My knee (the one that was giving me trouble in August) is slightly sore today, so I decided to put the long indoor ride off until tomorrow - probably best to let the legs absorb what I gave them to deal with yesterday. As long as I do more work tonight, I can afford the hours tomorrow morning, I think...

But I needed to take my bike in for a tune-up - in particular because of the bar-end plug fiasco!

(The official at the transition area for the New York City Triathlon in July pointed to my missing one and very sternly and rather pompously told me that I would not be allowed out of transition the next morning unless it were plugged, that race officials would be going round before transition opened in the morning to check and that it was very dangerous not to have one - "Somebody could be killed!" It was not a suitable moment for me to indulge my insatiable curiosity and ask how - but the mechanic at Sid's Bikes confirms my suspicion that it was officious hyperbole rather than a precise description of a specific eventuality likely to result from the absence of a bar-end plug!)
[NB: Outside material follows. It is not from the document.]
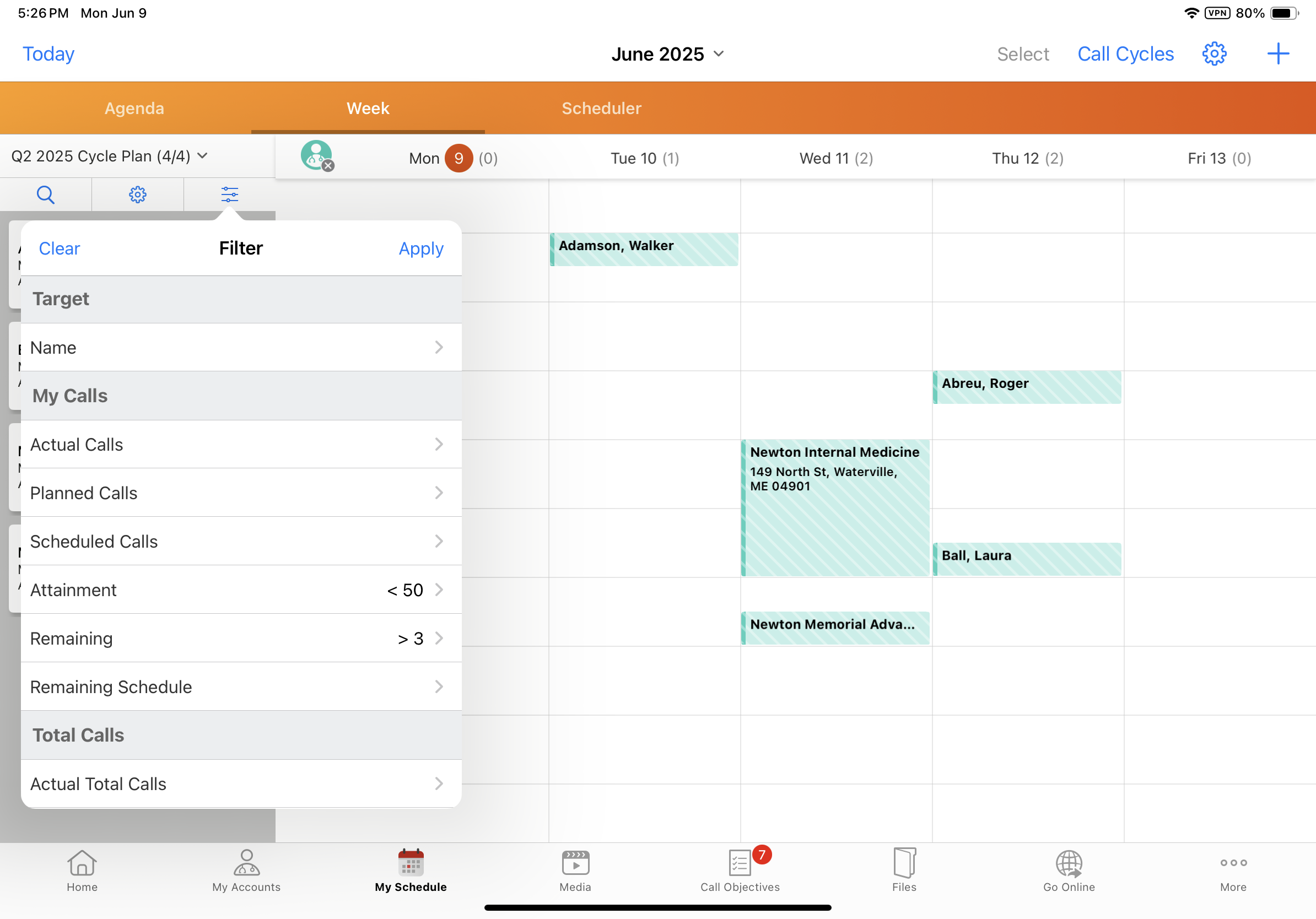The height and width of the screenshot is (919, 1316).
Task: Expand the Attainment filter row
Action: (x=241, y=590)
That night I found a bit of rubber at home, the plug-like thing at the end of one of the sort of mirror that screws into a bar end, and stuffed it into the bike and taped it over with electrical tape - I figured that would cover me for the actual race (the race mechanics did not have any extras - the same bar end had lost its plug previously and someone in Florida had given me a new one the year before, but it was perhaps only precariously lodged) - but of course have been lazy about taking it in to get fixed.
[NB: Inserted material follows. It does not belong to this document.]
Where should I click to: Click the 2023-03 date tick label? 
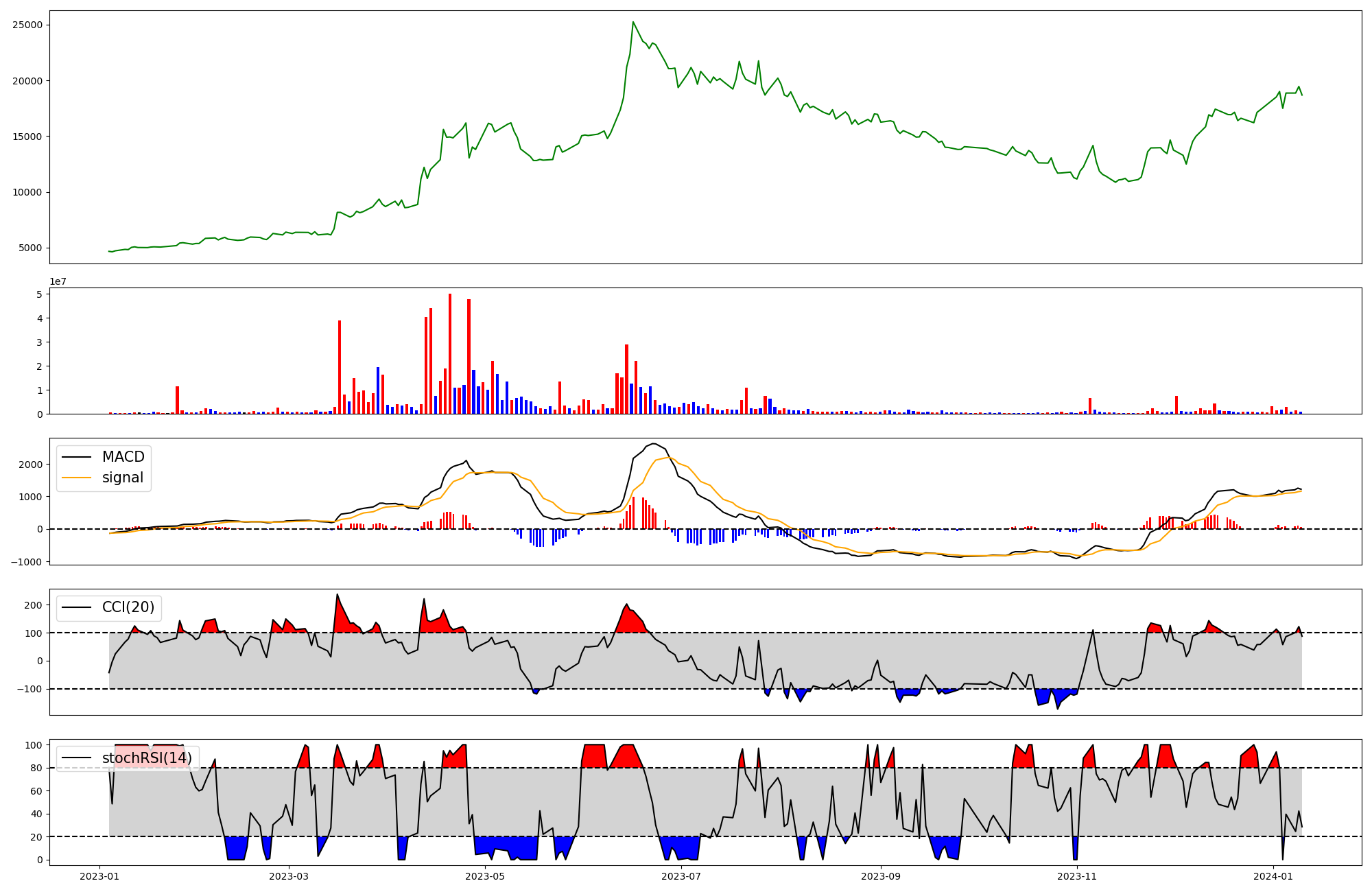[x=289, y=876]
But I noticed on the Bassman racesite the ominous words - "5:30 am Transition Area Opens USAT marshal inspects handlebars. All handlebar ends must be solidly plugged!" And really I already knew I had to do it before my next race...

So I rode my bike down to Sid's Bikes, and had what I can only describe as an unequivocally positive experience. It really is a great store - I would strongly recommend it to anyone looking to buy a bike in NYC. (I go to the west side location, because it is more convenient from where I live, but I believe the other store is their main one.)

I thought I would have to drop it off and pick it up later in the week, but one of the mechanics very kindly said that if I didn't mind waiting a few minutes, he would do it on the spot. Basically everything was fine, but he found some new plugs and very solidly tamped them in - I think they will not be popping out so easily now! - and also observed that my bike computer wasn't working.

That computer has just made me throw up my hands in despair - it is the non-intuitive Cateye Astrale! - it worked for a couple months when I first got the bike, and then thoroughly stopped working, not that I had ever really understood its features. Periodically I have jiggled the sensors around and very briefly gotten it to pick up cadence and speed data, but it has never continued to work for more than a ride or two, and I've sort of just been ignoring it for the last year.

He said it had been carelessly installed before, and did a bunch of stuff to make it more likely to stay working - a shim for the bit that sticks onto the crank so that the magnet comes closer, remounting the computer itself so that the connection would work better and the whole set-up would be tidier. It was above and beyond - and all absolutely free!

I will count this as 10 miles of riding (which it was, but really I am resolved not to count utilitarian rides as training, at least once I am logging more miles!) and will hope for a long ride in the morning tomorrow...

1 comment:

ShirleyPerly said...

I used to wonder why bar ends had to be plugged and someone told me at my last tri that is because if you were to fall and land on your handlebars, the sharp edges of the open end could take a core sample out of you. Sounds unlikely but the officials seem to be very picky about it.